Book News Roundup: Natalie Portman comes out in favor of fact-checking non-fiction books

  • Congratulations to Celestial Bodies author Jokha Alharthi. With the book's English translator, Marilyn Booth, Alharthi has won the 2019 Man Booker International Prize. As Literary Hub notes, "The win makes Alharthi the first Arabic author to win the award and the the first Omani woman to have a novel translated in to English."

  • Moby was recently in town reading from his new memoir. In it, he claims that he was in a relationship with Natalie Portman. Portman has now gone on the record to deny that she was ever involved with Moby. Portman claims “I was surprised to hear that he characterized the very short time that I knew him as dating because my recollection is a much older man being creepy with me when I just had graduated high school.”

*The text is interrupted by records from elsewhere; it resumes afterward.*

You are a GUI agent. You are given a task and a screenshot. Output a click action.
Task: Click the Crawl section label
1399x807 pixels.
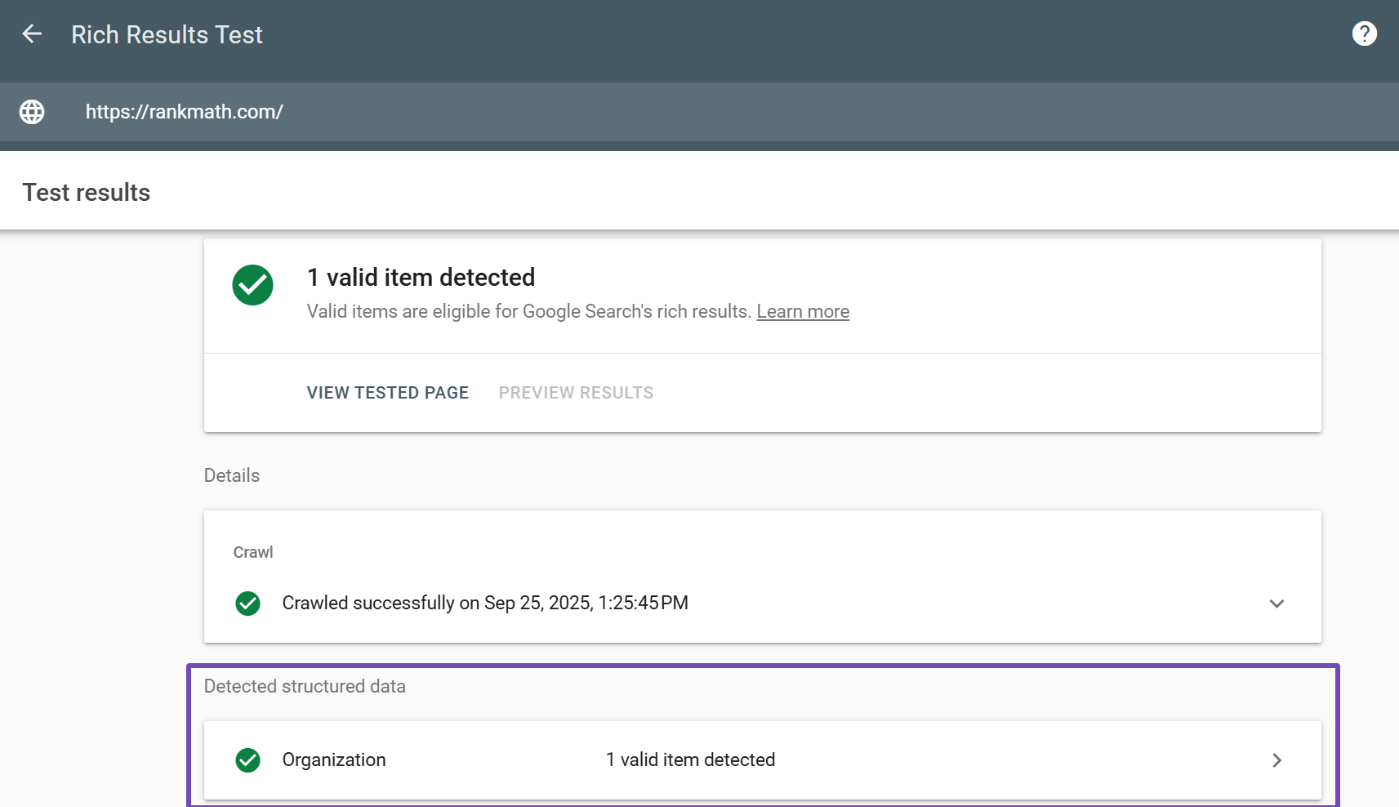(x=253, y=552)
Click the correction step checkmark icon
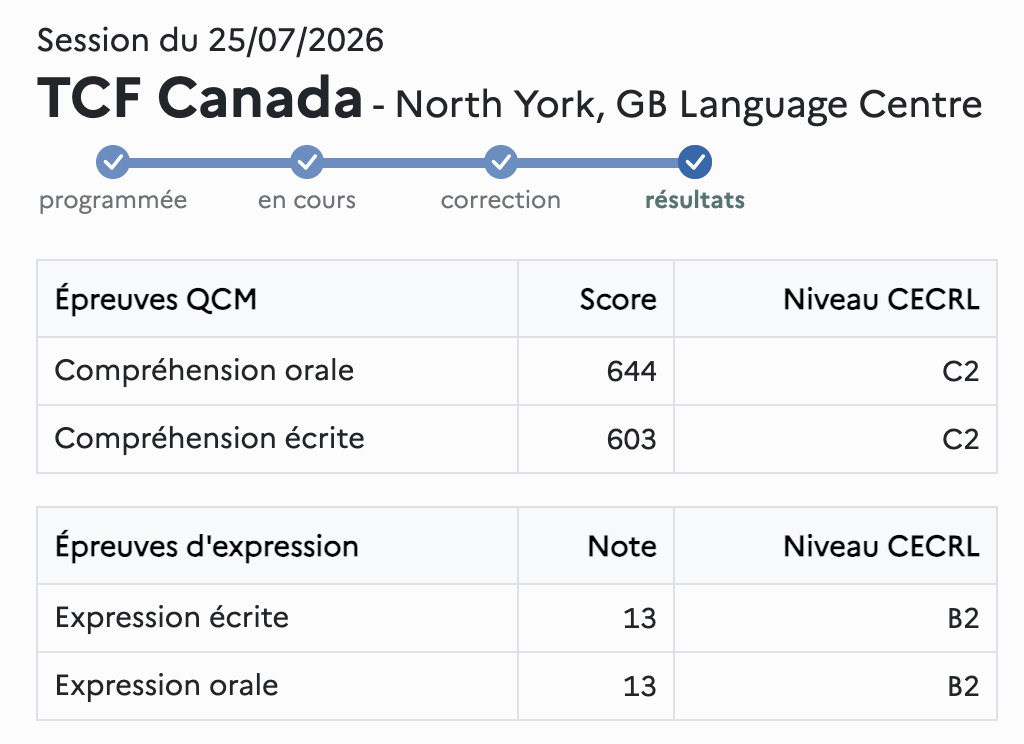The height and width of the screenshot is (744, 1024). pos(501,162)
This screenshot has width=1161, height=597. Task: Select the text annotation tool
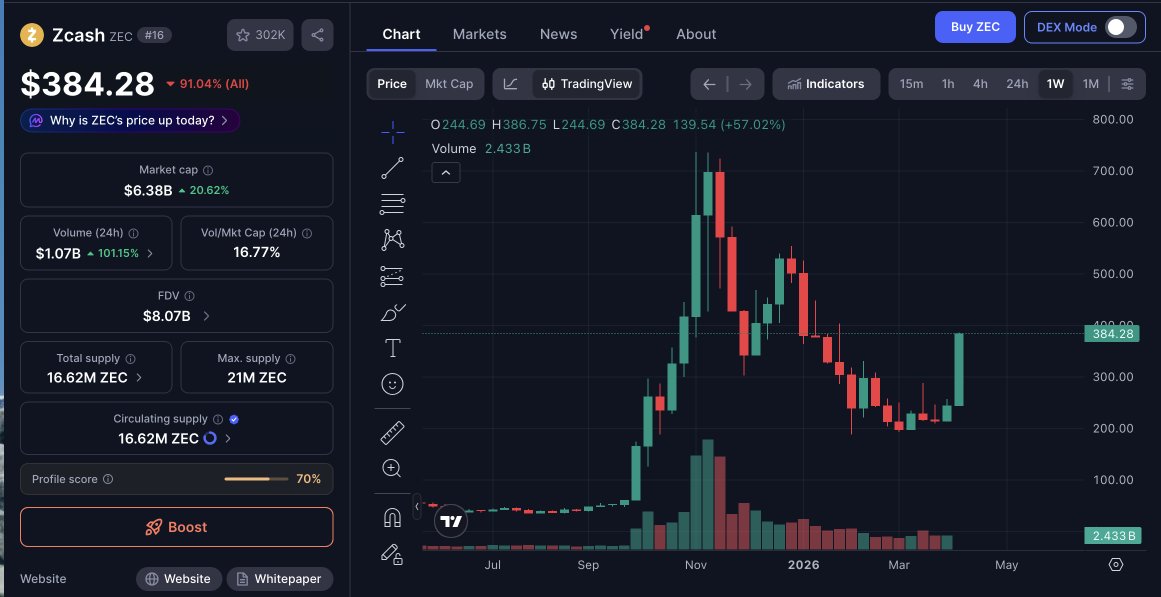click(392, 348)
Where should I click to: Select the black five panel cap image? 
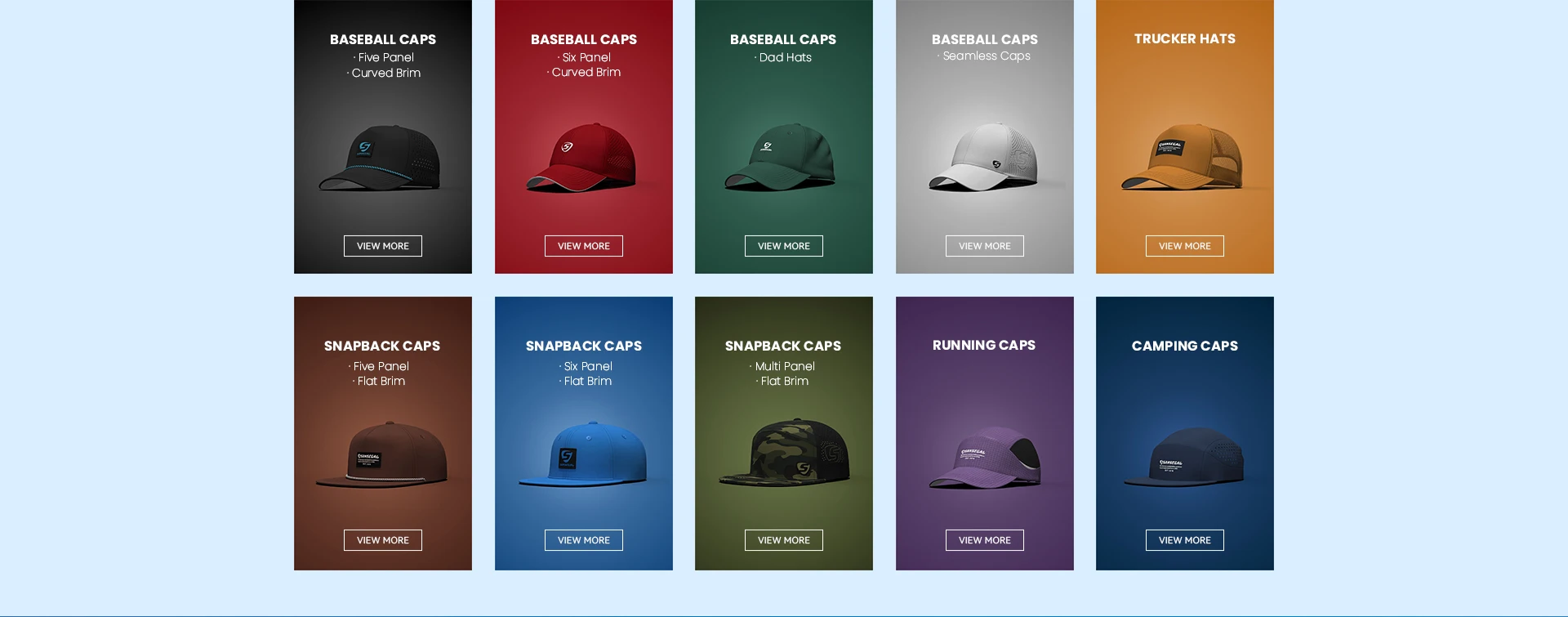(x=380, y=158)
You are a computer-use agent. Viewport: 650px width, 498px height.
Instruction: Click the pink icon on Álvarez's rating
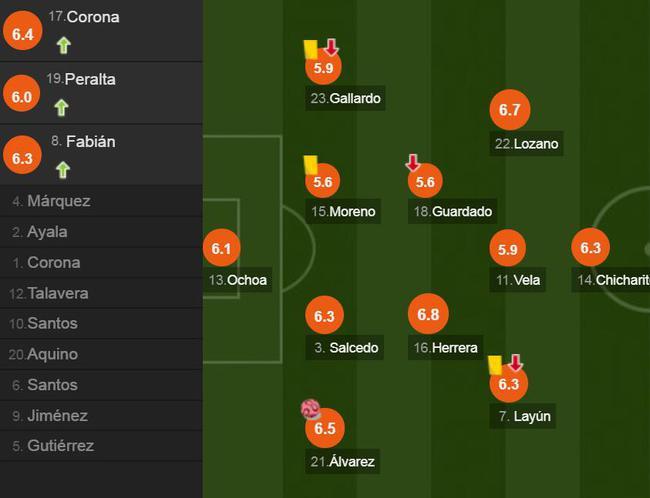coord(310,409)
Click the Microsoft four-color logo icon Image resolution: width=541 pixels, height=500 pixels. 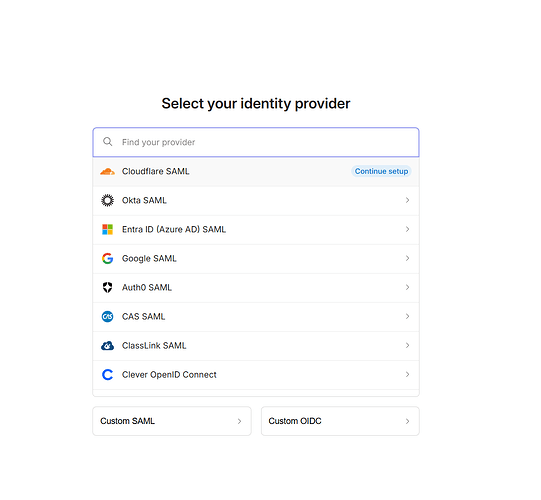[107, 229]
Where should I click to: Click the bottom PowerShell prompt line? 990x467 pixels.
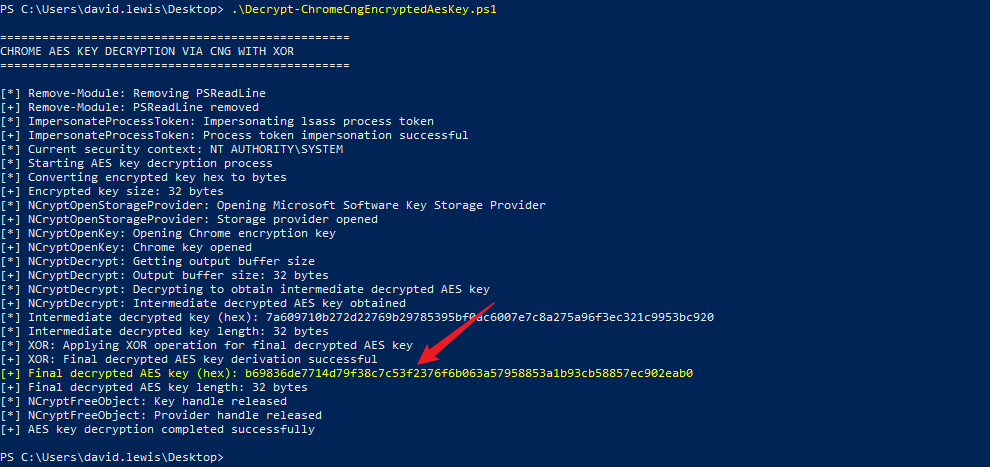[x=112, y=456]
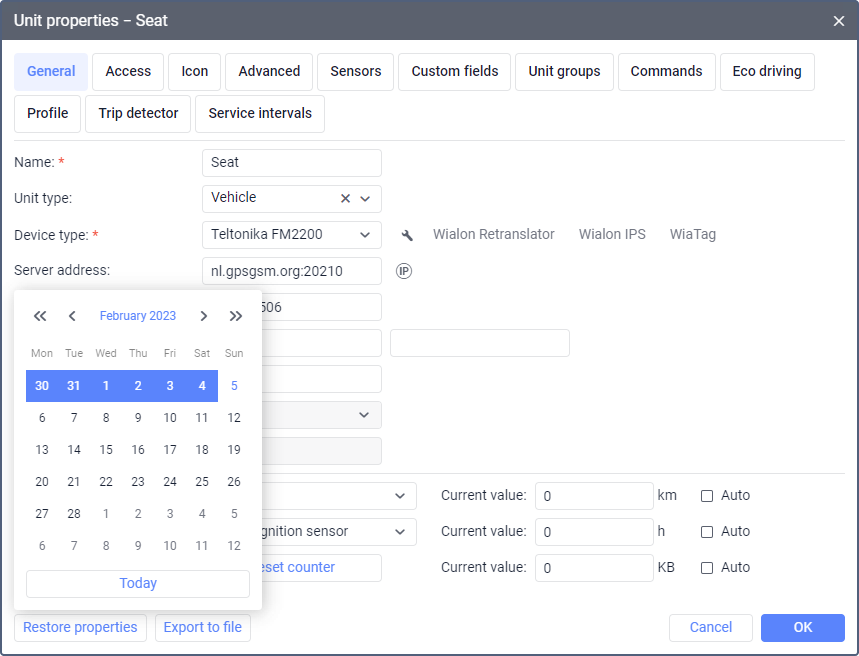Open the Trip detector tab
This screenshot has height=656, width=859.
coord(138,113)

  • Another quote from Portman relates to an issue we posted about yesterday: "There was no fact checking from [Moby] or his publisher – it almost feels deliberate. That he used this story to sell his book was very disturbing to me. It wasn’t the case. There are many factual errors and inventions. I would have liked him or his publisher to reach out to fact check.” [Emphasis mine.]

  • Seriously: when will publishers start fact-checking their non-fiction books? This is making the industry look terrible.

  • In better news, the Vanity Fair archives — yes, all of them are open and free to browse through the end of this month.